Mark Baier: Turbulence is an area of disturbed air through which an aircraft is flying. When an aircraft wing passes through this disturbed air, it generates inconsistent lift, so that is what commonly causes the “bumpy ride” passengers experience on an airplane.
Some of the most common sources of turbulence are wind shear, the jet stream, weather such as thunderstorms or areas where cold and warm fronts meet, as well as mountains, which can push air up or down.
How can pilots predict turbulence in advance?
Turbulence is hard to predict, but the aviation industry has set up several tools to help pilots better identify potential areas of turbulence. Along with weather forecast sources, the National Oceanic and Atmospheric Administration (NOAA) Aviation Weather Center produces and collects weather reports, forecasts, and pilot reports (information submitted by pilots encountering turbulence), which when put together can help identify the presence of turbulent conditions.

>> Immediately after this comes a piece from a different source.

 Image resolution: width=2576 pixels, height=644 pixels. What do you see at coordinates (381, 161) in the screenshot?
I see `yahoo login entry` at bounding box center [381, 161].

Are there different categories of turbulence? What are they?
Turbulence classification is categorized by intensity and is described as light, moderate, severe, or extreme. The intensity is generally determined by the pilots encountering it based on standardized criteria describing the effect of the turbulence on the aircraft.
Can turbulence actually cause passengers serious harm?
Injury due to turbulence does happen, but it is not generally the turbulence itself. Injuries usually happen because unsecured items in an aircraft hit passengers, or an unbuckled passenger is thrown out of their seat and hits something in the cabin. Even so, serious harm is still rare. The National Transportation Safety Board (NTSB) has had just over 75 reports of crewmembers or passengers becoming seriously injured due to encounters with turbulence during the past 10 years.
Do seat belts actually make a difference in keeping us safe from turbulence?
Absolutely. Injuries due to turbulence are almost always associated with aircraft occupants not wearing their seatbelts at the time of encountering turbulence. It is important for passengers to follow their crew’s instructions to keep their seatbelts fastened at all times during flight, as turbulence may be encountered with little or no warning.
Do some planes handle turbulence better than others?
In general, turbulence tends to “feel” less severe in larger aircraft because of the larger wing surface area. However, that does not make them immune to it. Turbulence can be felt in all aircraft, from the small single-engine hobby plane to the gargantuan Airbus A380.
Can turbulence be powerful enough to bring down a plane?
If an aircraft is in flight at high altitude, there is generally little to no risk of turbulence bringing down a plane on its own. Even when closer to the ground, such as on approach to an airport, there is generally only one type of turbulence, namely wind shear, that in incredibly rare cases can bring down an aircraft. Pilots intentionally avoid these areas, and aircraft technology has advanced to now include tools such as wind shear detection, to further help pilots with avoidance.
Which airspaces around the world get the most turbulence?
There is no specific area of the world that sees the “most” turbulence, since turbulence is highly dependent on weather and local conditions at the time. That being said, flights operating near the jet stream (particularly during the winter months), near convective activity such as thunderstorms, and crossing cold or warm fronts are more likely to encounter turbulence.